Journal of Death Meditation in Love

This is my fifth year of keeping an official journal. Along with meditation and marathon running, daily journaling is one of my main spiritual practices.

My daily experience can often feel like a roller coaster of soaring highs and crashing lows.

But after recently reading four years worth of entries, it looked more like a steady barge traveling in the night.

Why is that?

One entry in particular brought me back to a near-death experience that shed light on this question. It emphasized the fundamental and fundamental role that meditation plays in my life.

Daily Journal

So while our memories are marked by moments of peaks and valleys, our true story is an unbroken cosmic continuum.

I want to share my insights into this mystery through journaling, meditation, and a near-death experience.

A few months after my husband survived the 2013 Boston Marathon Bombing (he was a few feet away from the first blast) and my life was basically in shambles.

It has and continues to help me tap into my deeper inner resources and express thoughts that I am afraid to admit to myself.

As I’ve mentioned before, I died a year later at the 2014 Boston Marathon. The organizers of the marathon gave my wife an invitation apron as a sign of respect and souvenir.

He passed it on to me so that I could officially participate in this prestigious race, even though I did not meet the qualifying time required for most runners to participate.

A symbolic leap

I wanted to make my running performance in this marathon a personal breakthrough. Many things in my life were in a precarious balance.

While I was finally finding some traction in my role as a salesperson for the consulting firm I had just started, my wife had just become pregnant—a tragic and painful ordeal that is not talked about enough in our culture.

A co-worker at my firm, someone I loved, overdosed and died. I spoke in his honor at his beloved alma mater, MIT.

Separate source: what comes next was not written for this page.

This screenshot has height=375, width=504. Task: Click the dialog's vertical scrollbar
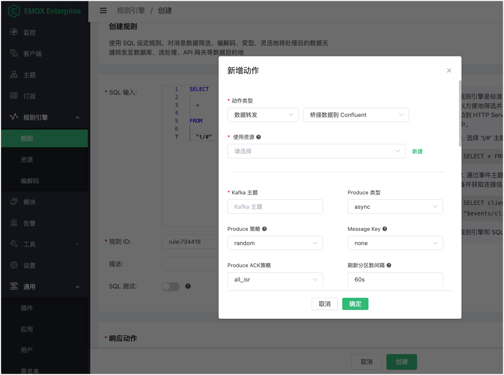tap(460, 113)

This Boston Marathon was also the first since the terrorist attack, and the spirit of this world-renowned race and the city itself were at stake.

Perfect Weather – For Spectators

The weather on race day was perfect for the spectators, but not for the runners: hot and sunny. I was determined to run my fastest marathon.

I took off at a high clip and continued to jam for miles. I thought that if I could keep up the pace I was on, I would surely achieve a pretty amazing personal best.

But of course, after the tenth mile, the fatigue started to set in. I skipped the water stops to make up for lost time.

The sun and heat started to get me down at mile 16 as I entered the 4-mile assault of the dreaded Newton Hills. My steps bled in the shadow of what I had started.

I was left grinding, half-blind with exhaustion, praying for a miracle to carry me through the last six miles.

Suddenly, I heard the crackle of two-way radios in a complete distraction, like changing the TV channel. I saw the white sunlight glinting and the green of the trees breaking the windy canvas caps and big bodies in uniform all around me.

Is that what I remember?

where am i

Your temperature is 107. We need to get it down to at least 102.

They put me in some kind of metal tub, my arms dangling by my sides. Bury me in ice cubes. The water splashes on them and makes my body shiver with cold.

I’m afraid your marathon is over.

How long do I have to be here?

I do not know.

The ice water is getting colder and my teeth are starting to move. The neon blue synthetic fabric of my sleeveless running shirt runs through the crystal surface.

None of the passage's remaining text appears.